* What to work on *
1) In the code excerpt, which two methods does the blobCompressor interface declare?
2) Echo the code excerpt from "2. Option in" up to and including "Decompress([]byte) ([]byte, error)".

* Excerpted passage *
** start **

2. Option in `ClusterConfig` + hack into `NativeType`

# marshal.go

type blobCompressor interface {
	Compress([]byte) ([]byte, error)
	Decompress([]byte) ([]byte, error)
}

type ClusterConfig struct {
	...
	BlobCompressor blobCompressor
}

type NativeType struct {
	...
	blobCompressor blobCompressor
}

func getCompressor(info TypeInfo) blobCompressor {
        nt, ok := info.(NativeType)
        if !ok {
                return nil
        }
        return nt.blobCompressor
}

func unmarshalVarchar(info TypeInfo, data []byte, value interface{}) (err error) {
	if c := getCompressor(info); c != nil {
		data, err = c.Decompress(data)
		if err != nil {
			return err
		}
	}
	return unmarshalVarcharRaw(info, data, value)
}

func marshalVarchar(info TypeInfo, data []byte, value interface{}) (err error) {
	if c := getCompressor(info); c != nil {
		data, err = c.Decompress(data)

** end **

* Dataset excerpt *

** start **

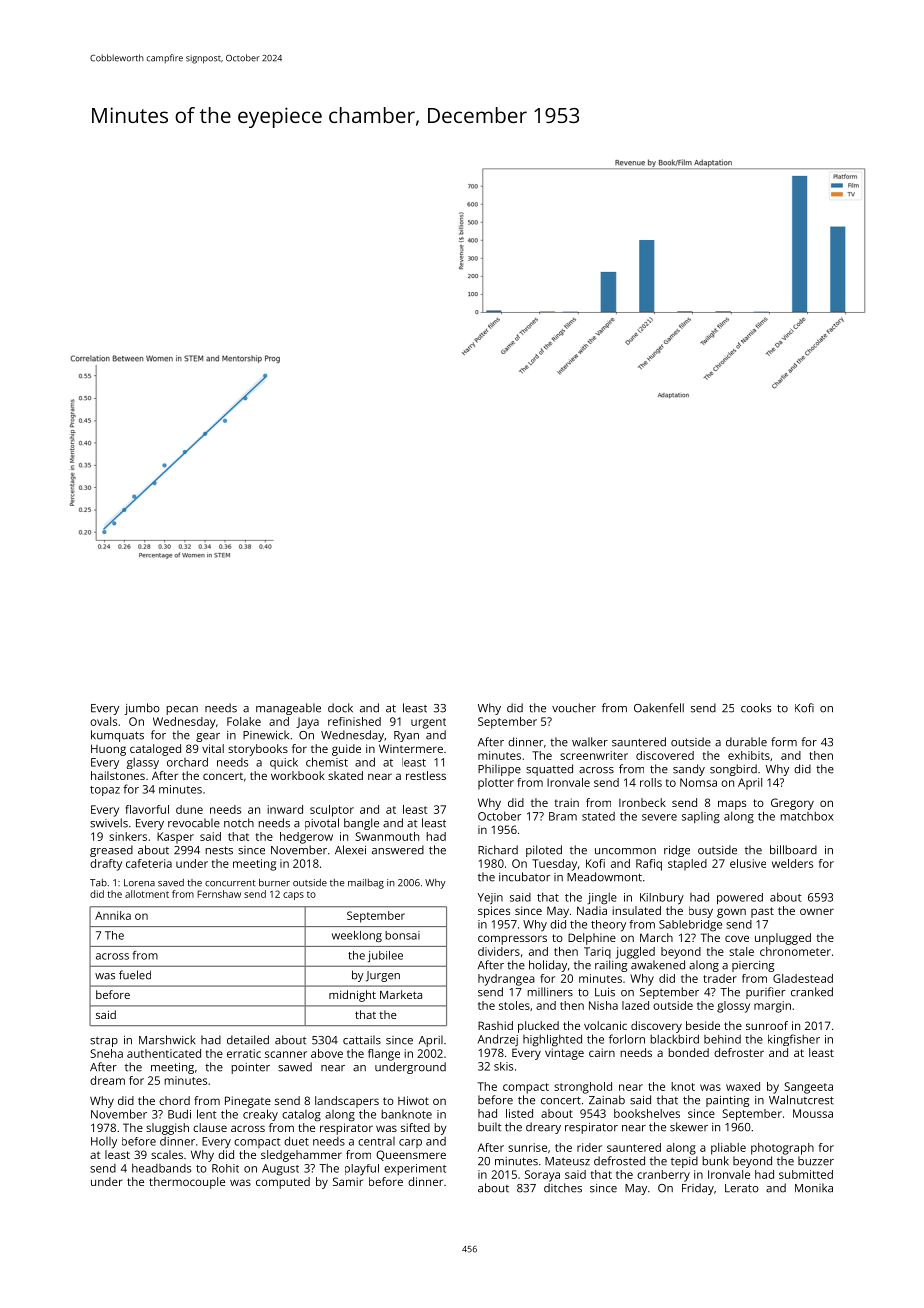 This document has width=924, height=1308. What do you see at coordinates (213, 748) in the document?
I see `vital` at bounding box center [213, 748].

** end **

* Task results *
1) Compress and Decompress.

2)
2. Option in `ClusterConfig` + hack into `NativeType`

# marshal.go

type blobCompressor interface {
	Compress([]byte) ([]byte, error)
	Decompress([]byte) ([]byte, error)